Pero además de por la ciencia que en él era, Ariza era maestro porque todos querían ser enseñados de él. Fue docente de la Università di Pisa, de la Universidad de Extremadura y desde 1989 de la Hispalense. Son miles los alumnos que lo han tenido como profesor en presencia o a través de sus libros, estudiantes de otras universidades españolas o extranjeras que usaban alguno de sus manuales universitarios, todos redactados en un estilo transparente y cómodo.

Era un maestro porque hacía fácil lo difícil, atendiendo en clase cualquier pregunta y haciendo chistes (¡malísimos!) que permitieran entender mejor el contenido. La clase magistral entendida como la exposición pulcra pero amable, una Filología expresada desde la cercanía: la tarima para llegar más lejos, nunca para estarlo.

No me es posible imaginar una unanimidad mayor en las simpatías que concitaba. El doctor Hugo Galera, que luchó hasta el final por salvarlo, sufría más que él cuando lo informaba de los avances de la enfermedad. Todos lo querían, y no como se quiere al bueno que nada dice y todo consiente.
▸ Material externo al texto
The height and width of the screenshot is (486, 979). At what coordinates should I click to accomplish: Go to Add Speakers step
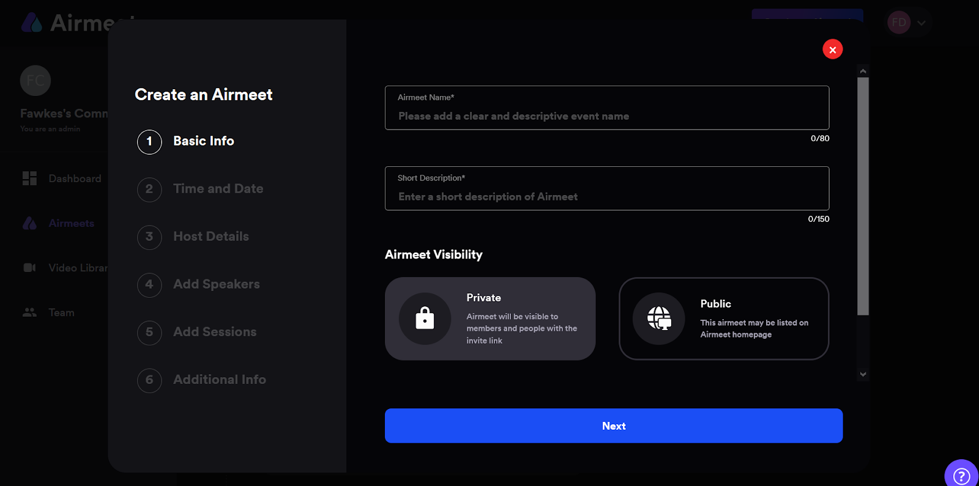click(216, 284)
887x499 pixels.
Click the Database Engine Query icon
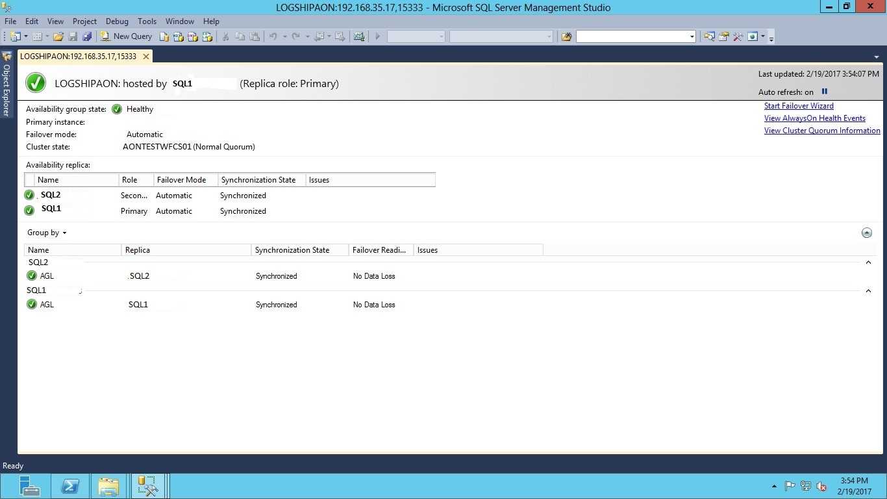tap(164, 36)
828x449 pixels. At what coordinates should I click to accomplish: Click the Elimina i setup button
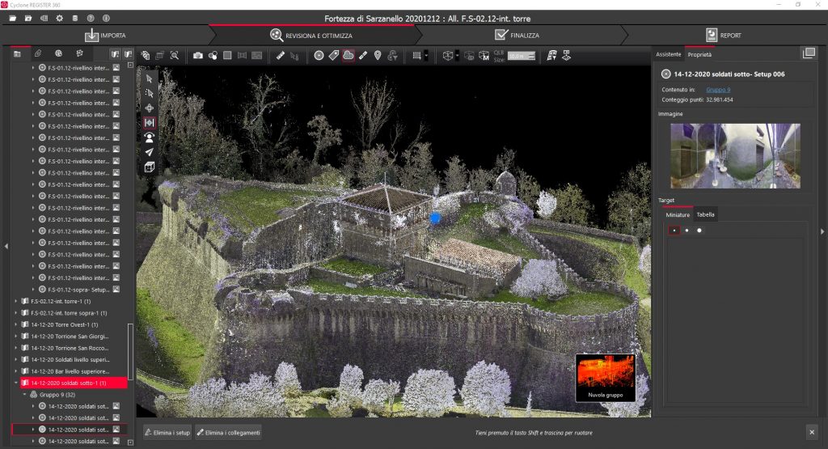click(x=167, y=431)

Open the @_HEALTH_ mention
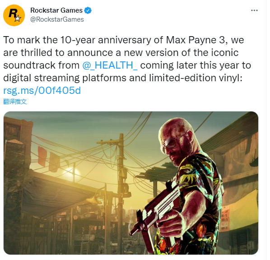(x=110, y=65)
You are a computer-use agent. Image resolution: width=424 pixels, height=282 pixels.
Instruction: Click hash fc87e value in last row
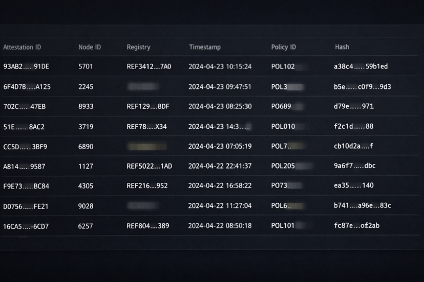[357, 226]
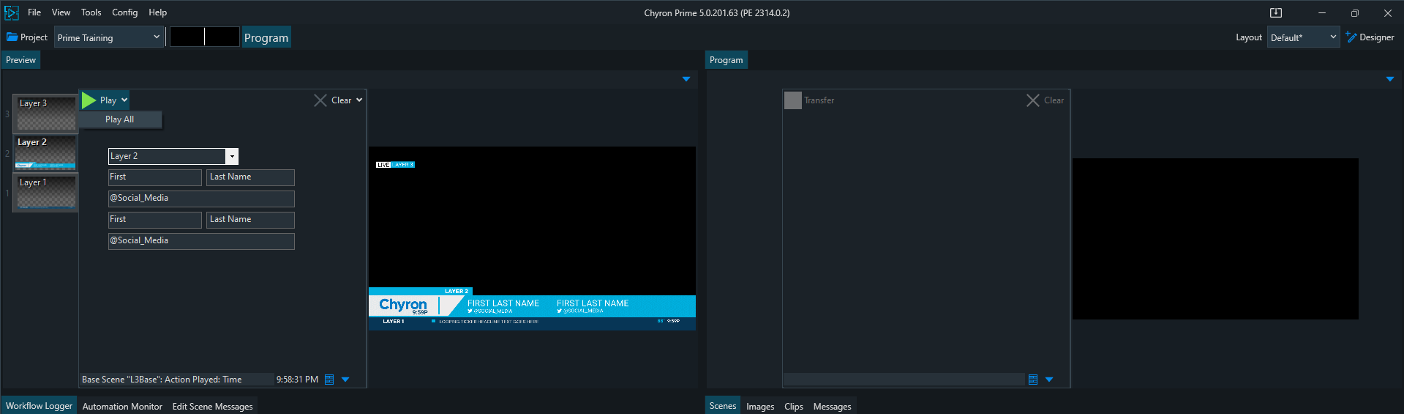
Task: Switch to the Clips tab
Action: [793, 407]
Lo querían decanos y profesores, que también tuvieron que lidiar con sus principios insobornables y sus imperturbables rechazos; lo queríamos sus compañeros de departamento y el personal de la Facultad; lo querían los alumnos, a los que suspendía a canastos: sabida la noticia de su muerte, el martes llenaron las redes sociales de mensajes de admiración por su profesor. Lo adorábamos sus discípulos, a quienes nos permitía navegar solos. Sin pretenderlo, sin saberlo, nos enseñó a tener en él un modelo avasallador de libertad.

Duele pensar que ya no vamos a ver por nuestro edificio de la antigua Fábrica de Tabacos su figura altísima y desgarbada. Vendrán homenajes y no dudo de que serán multitudinarios y emotivos, pero sé que cualquiera de los muchos alumnos que tuvo, futuro o actual profesor, va a recuperar en sus clases las enseñanzas de Manolo y comprenderá entonces que aquella pedagogía tradicional e intuitiva funcionaba. Serán esos homenajes anónimos e íntimos los que hagan perdurar la memoria del maestro. Esos profesores de Lengua que se han estado formando durante años al abrigo del profesor Ariza son los mismos que alimentan ahora nuevas vocaciones: con ellos la Filología sigue, la Historia de la Lengua sigue, el amor por los textos y el cuidar de la palabra perdura. Decía Pablo Neruda, el poeta preferido de Manolo, que todo llega a la tinta de la muerte. Pero me permito añadir: el rastro del buen magisterio es capaz de esquivarla y trascenderla.